Render the lines below as a JSON list of strings, one string per line and blank lines omitted, starting at the line with "additional [271, 1027]" and running through the end of the lines, both included. Leave out every line above that starting point.

==== INPUT FOR THIS TASK ====

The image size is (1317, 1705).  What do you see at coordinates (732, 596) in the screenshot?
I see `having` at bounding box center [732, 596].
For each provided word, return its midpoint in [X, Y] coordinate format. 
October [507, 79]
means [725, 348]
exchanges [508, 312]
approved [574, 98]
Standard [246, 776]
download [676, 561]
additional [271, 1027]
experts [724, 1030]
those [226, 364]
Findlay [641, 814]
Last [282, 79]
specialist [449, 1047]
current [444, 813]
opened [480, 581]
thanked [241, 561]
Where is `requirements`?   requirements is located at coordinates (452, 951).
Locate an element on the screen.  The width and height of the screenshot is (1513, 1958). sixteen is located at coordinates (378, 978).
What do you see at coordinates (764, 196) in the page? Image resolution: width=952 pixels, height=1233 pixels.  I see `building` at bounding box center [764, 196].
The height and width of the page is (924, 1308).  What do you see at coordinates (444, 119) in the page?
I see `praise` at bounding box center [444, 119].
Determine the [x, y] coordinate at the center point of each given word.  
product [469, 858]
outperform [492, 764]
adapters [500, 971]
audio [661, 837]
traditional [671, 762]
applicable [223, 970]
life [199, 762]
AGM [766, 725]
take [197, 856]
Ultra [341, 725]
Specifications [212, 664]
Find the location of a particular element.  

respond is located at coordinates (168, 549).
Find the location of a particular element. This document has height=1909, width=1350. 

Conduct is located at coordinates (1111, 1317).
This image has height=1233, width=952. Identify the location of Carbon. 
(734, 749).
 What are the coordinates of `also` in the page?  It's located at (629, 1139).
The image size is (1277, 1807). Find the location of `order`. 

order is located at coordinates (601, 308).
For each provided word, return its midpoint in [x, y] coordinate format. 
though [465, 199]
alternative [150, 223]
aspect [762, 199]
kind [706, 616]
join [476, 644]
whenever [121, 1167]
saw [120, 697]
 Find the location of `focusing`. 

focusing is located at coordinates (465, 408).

====

TASK RESPONSE:
[
  "additional [271, 1027]",
  "experts [724, 1030]",
  "those [226, 364]",
  "Findlay [641, 814]",
  "Last [282, 79]",
  "specialist [449, 1047]",
  "current [444, 813]",
  "opened [480, 581]",
  "thanked [241, 561]",
  "Where is `requirements`?   requirements is located at coordinates (452, 951).",
  "Locate an element on the screen.  The width and height of the screenshot is (1513, 1958). sixteen is located at coordinates (378, 978).",
  "What do you see at coordinates (764, 196) in the page? Image resolution: width=952 pixels, height=1233 pixels.  I see `building` at bounding box center [764, 196].",
  "The height and width of the page is (924, 1308).  What do you see at coordinates (444, 119) in the page?",
  "I see `praise` at bounding box center [444, 119].",
  "Determine the [x, y] coordinate at the center point of each given word.  ",
  "product [469, 858]",
  "outperform [492, 764]",
  "adapters [500, 971]",
  "audio [661, 837]",
  "traditional [671, 762]",
  "applicable [223, 970]",
  "life [199, 762]",
  "AGM [766, 725]",
  "take [197, 856]",
  "Ultra [341, 725]",
  "Specifications [212, 664]",
  "Find the location of a particular element.  ",
  "respond is located at coordinates (168, 549).",
  "Find the location of a particular element. This document has height=1909, width=1350. ",
  "Conduct is located at coordinates (1111, 1317).",
  "This image has height=1233, width=952. Identify the location of Carbon. ",
  "(734, 749).",
  " What are the coordinates of `also` in the page?  It's located at (629, 1139).",
  "The image size is (1277, 1807). Find the location of `order`. ",
  "order is located at coordinates (601, 308).",
  "For each provided word, return its midpoint in [x, y] coordinate format. ",
  "though [465, 199]",
  "alternative [150, 223]",
  "aspect [762, 199]",
  "kind [706, 616]",
  "join [476, 644]",
  "whenever [121, 1167]",
  "saw [120, 697]",
  " Find the location of `focusing`. ",
  "focusing is located at coordinates (465, 408)."
]